Objective. Determine the characteristics of semen and morphometry of the Capybara (Hydrochoerus hydrochaeris) spermatozoid. Materials and methods. 10 males, weighing between 21-45 kg, which were restrained and anesthetized, were used in the study. The semen sample was obtained by electroejaculation and the color, volume, pH, mass motility, individual motility, viability, concentration and morphology were determined. Measurements of the head and tail of spermatozoids were also conducted. Results. Semen was obtained from 100% (10/10) of the animals. The highest number of ejaculations (80%; 8/10) was obtained with a maximum voltage of 6V. The color was white, of a milky appearance, average values were volume 135.5 ± 93.56 µl, pH 8.14 ± 0.38, mass motility 32.60 ± 13.46%, individual motility 34 ± 19.81%, viability 19.42 ± 51.3%, sperm concentration 127 ± 59.01x106 spermatozoids / mL and morphology 51.3 ± 19.42 normal spermatozoids.
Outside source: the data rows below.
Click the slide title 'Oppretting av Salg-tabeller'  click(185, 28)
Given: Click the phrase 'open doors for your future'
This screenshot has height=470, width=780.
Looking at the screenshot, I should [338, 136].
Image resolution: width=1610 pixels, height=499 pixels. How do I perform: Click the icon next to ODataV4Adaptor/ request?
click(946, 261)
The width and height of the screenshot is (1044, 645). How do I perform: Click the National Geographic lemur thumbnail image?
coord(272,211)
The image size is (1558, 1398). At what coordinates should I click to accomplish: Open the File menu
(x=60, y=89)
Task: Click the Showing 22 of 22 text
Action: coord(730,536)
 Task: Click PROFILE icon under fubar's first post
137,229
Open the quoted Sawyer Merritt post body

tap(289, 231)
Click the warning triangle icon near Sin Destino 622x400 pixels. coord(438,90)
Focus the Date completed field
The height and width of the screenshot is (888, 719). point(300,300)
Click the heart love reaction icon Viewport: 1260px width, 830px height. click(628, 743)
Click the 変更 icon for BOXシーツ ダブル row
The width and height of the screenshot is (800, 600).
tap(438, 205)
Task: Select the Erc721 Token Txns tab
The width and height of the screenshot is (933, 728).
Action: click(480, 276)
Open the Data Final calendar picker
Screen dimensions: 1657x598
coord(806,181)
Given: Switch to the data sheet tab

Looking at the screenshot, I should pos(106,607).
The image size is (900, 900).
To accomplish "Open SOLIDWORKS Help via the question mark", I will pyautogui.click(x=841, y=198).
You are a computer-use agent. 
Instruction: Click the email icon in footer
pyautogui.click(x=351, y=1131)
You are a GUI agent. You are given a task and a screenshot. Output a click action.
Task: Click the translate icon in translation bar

The head length was 5.41 ± 0.7µm, the width of head 3.77 ± 0.5 and head area 75.66 ± 20.6 µm². The tail length was of 27.9 ± 11.3 µm. Conclusions. Semen collection by electro ejaculation was successful, without presenting significant differences in semen characteristics and spermatozoid morphology with other smaller wild rodents, although there was a high variability of these characteristics observed between the animals sampled, possibly due to the heterogeneity of the experimental animals.